Over the years, the faces in the fields have changed from poor whites and poor blacks to poor Hispanics. Today most migrant workers are from Mexico. Workers make about $10,000 to $12,500 a year. There are no mandated benefits like health insurance, overtime or sick pay.
In extreme cases, some farm workers have been held against their will, forced to work for little or no pay – modern day slaves. Women routinely endure sexual harassment. Since 1997, seven slavery operations involving more than 1,000 workers in Florida’s fields have been prosecuted.

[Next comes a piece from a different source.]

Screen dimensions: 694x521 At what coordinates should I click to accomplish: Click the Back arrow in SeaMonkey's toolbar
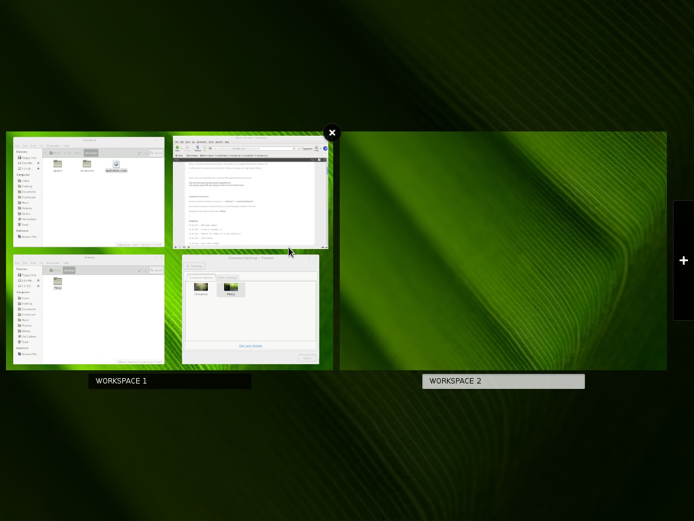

Most migrants are hard-working people like Claudia Vasquez, a mother of four. This year, Vasquez has already picked Michigan blueberries, Georgia tomatoes, and now Florida grape tomatoes. On top of her $7.25 an hour minimum wage, she’ll earn 60 cents for each 32-lb. bucket she fills.
Vasquez said she has just enough to eat, but “we don’t have any money to save.”
But soon, that may change. Under an agreement between Florida tomato growers and the CIW,an advocacy group for field workers, working conditions will improve to include shade in the fields, a strict code of conduct, and perhaps most importantly – increased wages.
Nine national food giants, including Whole Foods and McDonald’s, have agreed to pay an additional penny for each pound of tomatoes picked. That program could put another $5,000-$7,000 in the pockets of America’s field workers each year.
Jon Esformes’ family owns Pacific Tomato Growers – the first grower to sign on to the new agreement. “Our effort was really about making it a public conversation because it’s intolerable that anybody behave inappropriately within agriculture,” he said.
“We know that the industry is changing,” said Gerardo Reyes of the Coalition of Immokalee Workers. “We know that it doesn’t have to be a harvest of shame anymore. It can be a harvest of hope.”
For Thanksgiving, Juan Lopez hopes to have enough to “try to buy a turkey.”
Fifty years ago this week, America was given its first glimpse at what Murrow called “the sweat shops of the soil.”
Fifty years later, the bounty and blessings of many this Thanksgiving remains the burden of a few.